▸ The task
Could you transcribe each record below exactly as written, setting the pictures aside?

(Collection entries)

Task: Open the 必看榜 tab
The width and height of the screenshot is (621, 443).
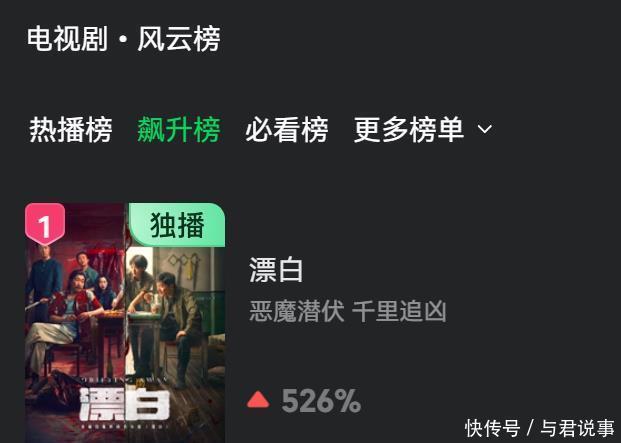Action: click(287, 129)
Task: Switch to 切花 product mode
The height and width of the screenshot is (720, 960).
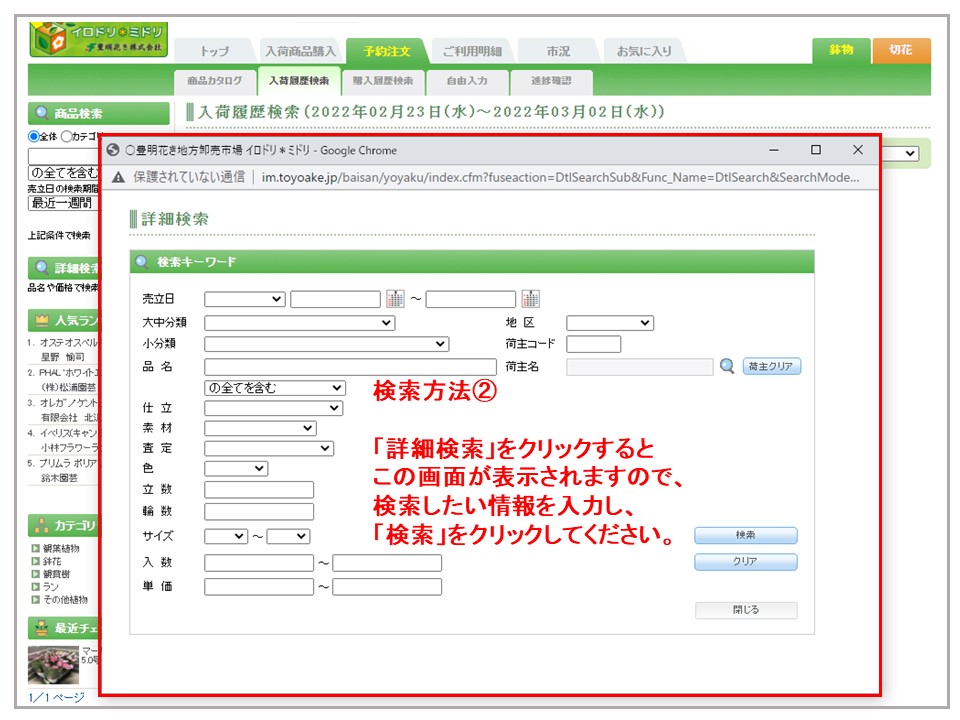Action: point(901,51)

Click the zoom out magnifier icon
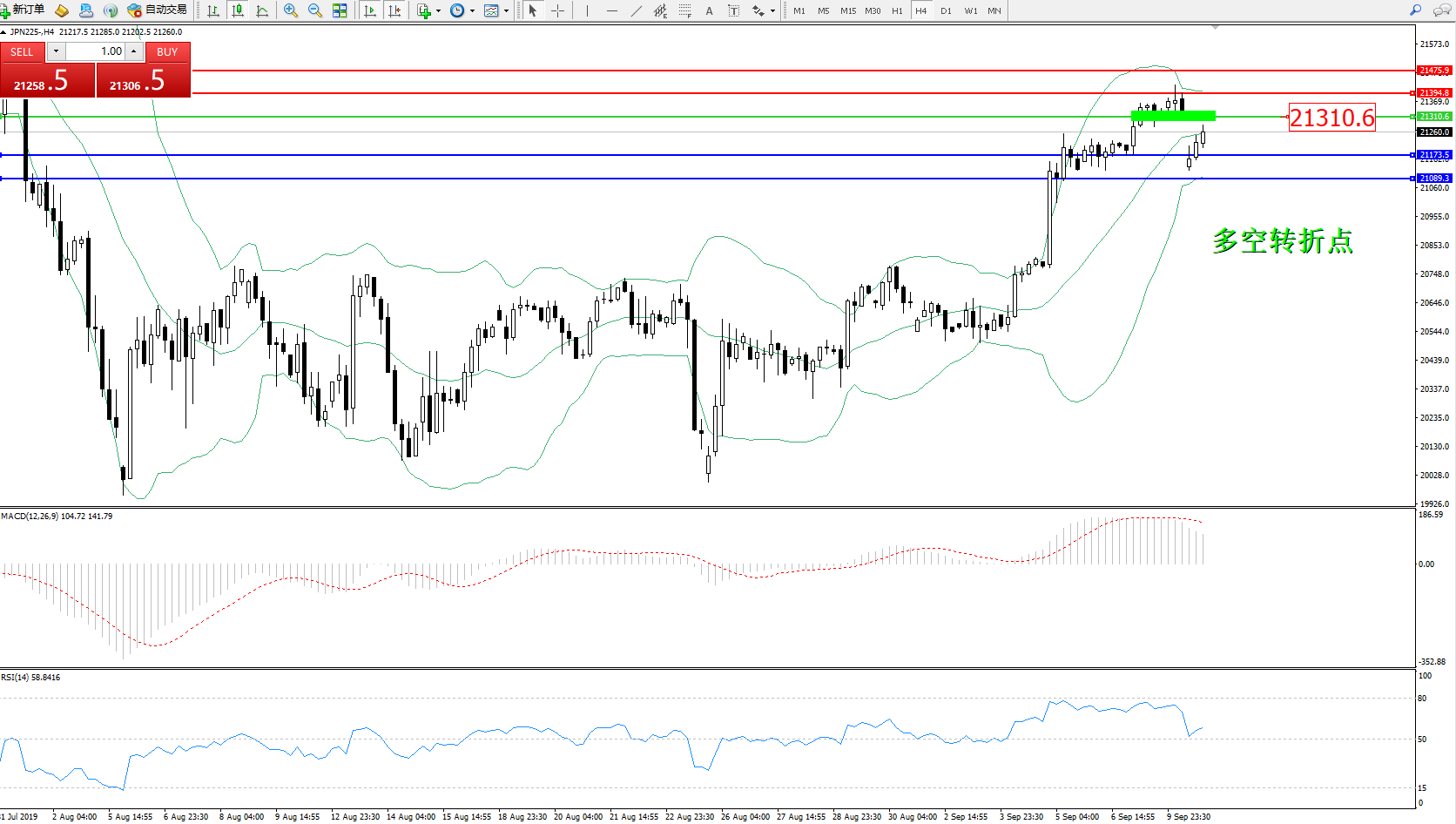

▸ Solution to this exercise
Task: Open the 必看榜 tab
The width and height of the screenshot is (621, 443).
Action: click(287, 129)
Task: Switch to 切花 product mode
The height and width of the screenshot is (720, 960).
Action: point(901,51)

Click the zoom out magnifier icon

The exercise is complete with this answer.